This 100%. I’ve spent 40 odd years with undiagnosed ADHD. Feeling like a failure, finding it difficult to fit in, wondering why I was so different to others, expending an enormous amount of energy masking who I was day after day, finding it difficult to make friends as their behaviour made little sense to me. Swimming upstream in everything I did. I was a model pupil, academically I (eventually) did great, most of my life was a lie, playing a part in a play very much aware I was an actor, but doing the job 24/7 never being able to go home and relax, be me. The despair and exhaustion of always being on, living a lie has led to eating disorders and a life time of suicidal thoughts. Of being a stranger in a strange land. Over time you learn the customs, the language, but they’re always alien, you never quite fit in.

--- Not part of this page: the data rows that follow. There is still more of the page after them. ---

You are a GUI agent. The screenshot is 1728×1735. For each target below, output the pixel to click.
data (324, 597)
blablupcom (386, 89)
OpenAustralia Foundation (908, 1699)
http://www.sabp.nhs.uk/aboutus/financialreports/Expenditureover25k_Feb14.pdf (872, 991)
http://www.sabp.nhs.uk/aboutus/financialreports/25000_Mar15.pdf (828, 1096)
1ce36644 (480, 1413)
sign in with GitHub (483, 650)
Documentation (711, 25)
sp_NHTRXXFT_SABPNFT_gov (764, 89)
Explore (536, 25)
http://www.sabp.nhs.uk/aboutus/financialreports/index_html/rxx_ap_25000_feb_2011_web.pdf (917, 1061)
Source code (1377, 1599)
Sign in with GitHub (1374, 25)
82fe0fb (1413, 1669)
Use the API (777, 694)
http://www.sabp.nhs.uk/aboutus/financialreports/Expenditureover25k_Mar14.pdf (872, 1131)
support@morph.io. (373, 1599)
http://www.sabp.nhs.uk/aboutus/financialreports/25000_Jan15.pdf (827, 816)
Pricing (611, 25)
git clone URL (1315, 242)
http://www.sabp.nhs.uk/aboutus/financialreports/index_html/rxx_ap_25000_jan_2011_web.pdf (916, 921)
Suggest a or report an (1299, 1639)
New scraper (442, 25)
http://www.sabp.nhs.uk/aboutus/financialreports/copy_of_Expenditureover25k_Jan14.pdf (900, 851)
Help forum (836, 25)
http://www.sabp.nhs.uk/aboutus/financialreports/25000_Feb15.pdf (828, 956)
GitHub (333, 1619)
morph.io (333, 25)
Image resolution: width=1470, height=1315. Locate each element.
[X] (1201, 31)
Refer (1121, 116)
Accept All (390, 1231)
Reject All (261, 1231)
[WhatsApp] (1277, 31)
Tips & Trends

Since diagnosis it’s been such a huge sigh of relief. Things that made me feel alienated, afraid, a failure are now viewed as the almost impossible challenges they are, but it’s allowed me to have the confidence to float along my own tide rather than be in a constant state of sheer panic trying to keep my head above water swimming against it. It’s enabled me to make friends who value me, the real me rather than trying to fit in all the time. I can follow my weirdness with a knowledge it’s not weird, because to me it’s home. I’ve connected with others, others in the sane position, I’m lonely, I’ve travelled on and found my promised land.
undoubtably the masking makes life more comfortable for others, I look like one of them, my behaviour is predictable and safe. But it’s nearly cost me my life (and has in a sense cost me my life) many times.
I’m not a big fan of medication- ADHD has so many positive things, it’s creative, it thinks outside the box, it’s not great at going along with societal lies, it stops you sleep walking through life. The succession of hyper focuses makes you great at pub quizzes😀, but extremely poor and a house that becomes a grave guard of hobbies. All those talents, discoveries, the books written,the music created the art - hour much of that would have been lost? How may of these other thinking creators would now be drugged? Who is benefitting from this compliance? Society needs to learn to embrace other behaviour not drug it away.
The more people understand about ADHD and embrace it, I think the richer society would be, but there’s too many people who just want a compliant east to manage workforce and a population reliant on drugs for a lifetime.
IME the French aren’t good with diversity, any type of diversity., They value outward appearances far too much, looking through history, it’s a repeated pattern.